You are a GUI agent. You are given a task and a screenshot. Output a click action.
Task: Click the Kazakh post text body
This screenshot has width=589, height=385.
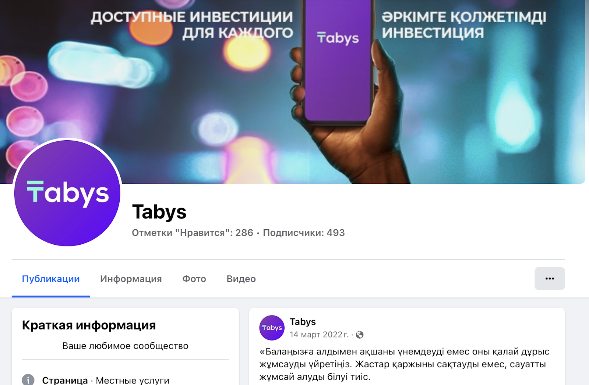click(404, 364)
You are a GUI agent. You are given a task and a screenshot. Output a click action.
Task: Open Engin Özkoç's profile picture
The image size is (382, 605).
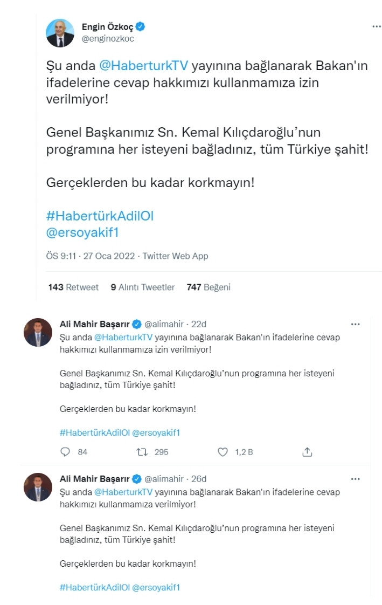click(x=61, y=32)
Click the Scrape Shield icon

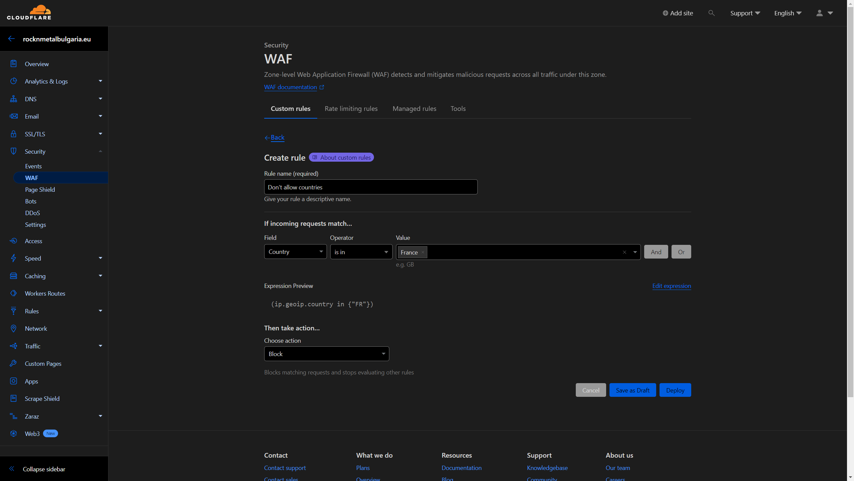tap(13, 398)
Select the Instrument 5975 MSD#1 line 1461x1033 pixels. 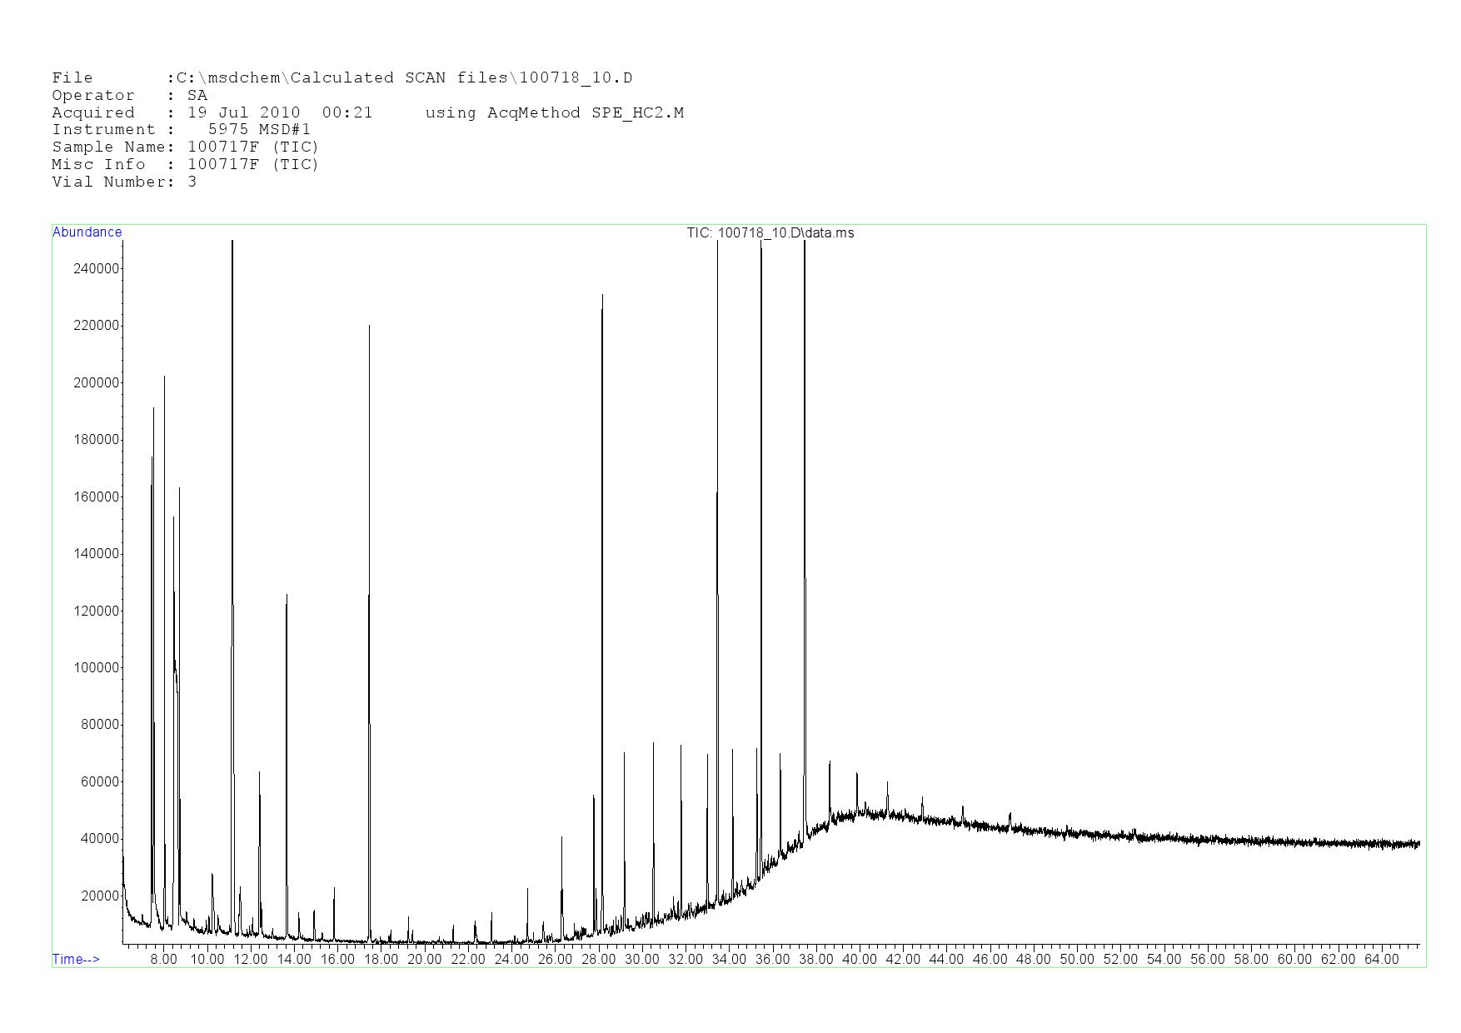tap(181, 130)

(Set problem):
Switch "Kazakh" to "Russian" in the stretch from the start of the rows through the line containing "click(404, 364)". Reproduce only that stretch, keep everything else unchanged, and leave the pictures out.

(Output of the task):
You are a GUI agent. You are given a task and a screenshot. Output a click action.
Task: Click the Russian post text body
This screenshot has width=589, height=385.
click(404, 364)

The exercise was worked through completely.